Raman scattering of five phosphatidylcholines [1-palmitoyl-2-oleoyl-sn-glycero-3-phosphocholine (POPC), 1,2-dihexadecanoyl-sn-glycero-3-phosphocholine (DPPC), 1,2-dioleoyl-sn-glycero-3-phosphocholine (DOPC), 1,2-dilinoleoyl-sn-glycero-3-phosphocholine (DLPC), and 1,2-dilignoceroyl-sn-glycero-3-phosphocholine (PC24)] was studied in a wide temperature range. These phospholipid bilayers differ in the temperature of the gel–fluid transition T m (from −57 to +80 °C) and in the number of unsaturated bonds. For all lipids, the temperature dependence of both asymmetrical methylene stretching and C–C stretching bands provides evidence that the disordering processes occur significantly below T m. Temperature onset of the decrease of Raman intensity of the asymmetrical methylene stretching band is the same for unsaturated lipids (DLPC, POPC, and DOPC), which was interpreted as the importance of packing defects in the bilayers of these phospholipids.
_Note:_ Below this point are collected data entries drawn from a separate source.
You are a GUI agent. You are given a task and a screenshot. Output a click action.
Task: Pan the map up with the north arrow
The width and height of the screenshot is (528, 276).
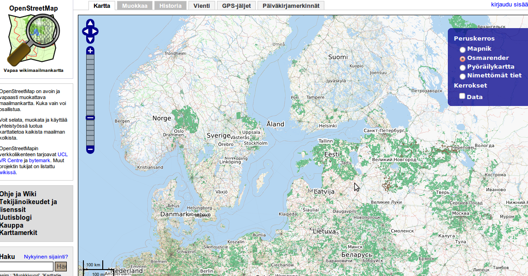coord(90,23)
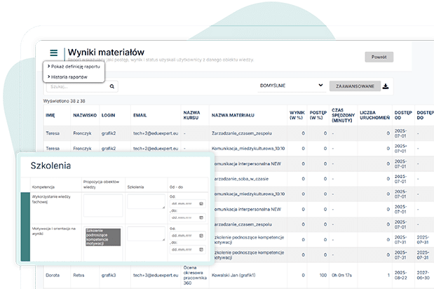Open calendar for second row 'do' date
The height and width of the screenshot is (289, 434).
201,248
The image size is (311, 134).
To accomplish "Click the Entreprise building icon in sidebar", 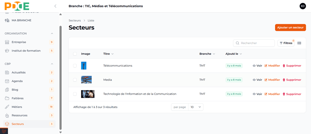I will coord(7,42).
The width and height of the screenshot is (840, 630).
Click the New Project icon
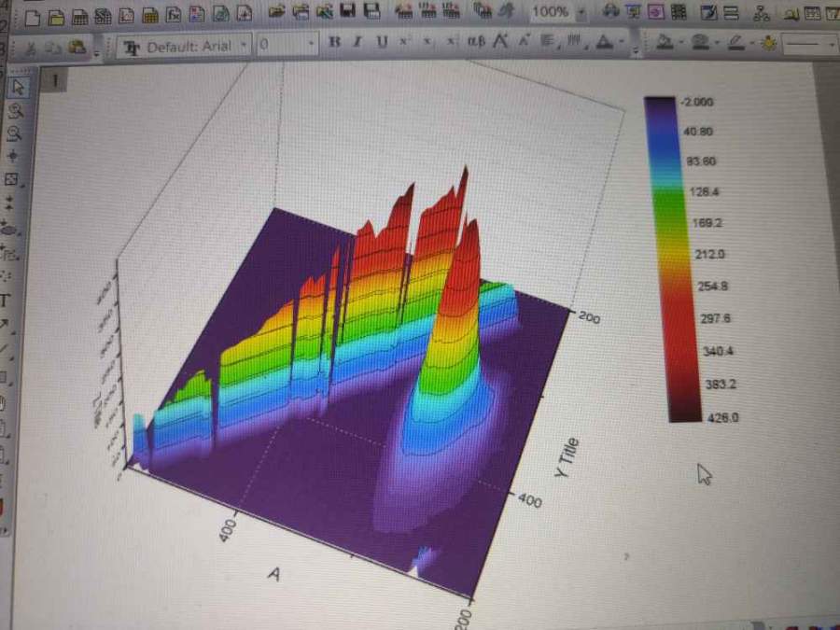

The chain conformational order was characterized by Raman intensity of the high-frequency C–C stretching mode. An approach was used where the Raman intensity of this mode serves as a measure of hydrocarbon chains in the ground conformational state. Temperature dependence of the chains in the ground conformational state was well described by a simple model with the ground and two excited states: the kinked state and the highly disordered, fluidlike state.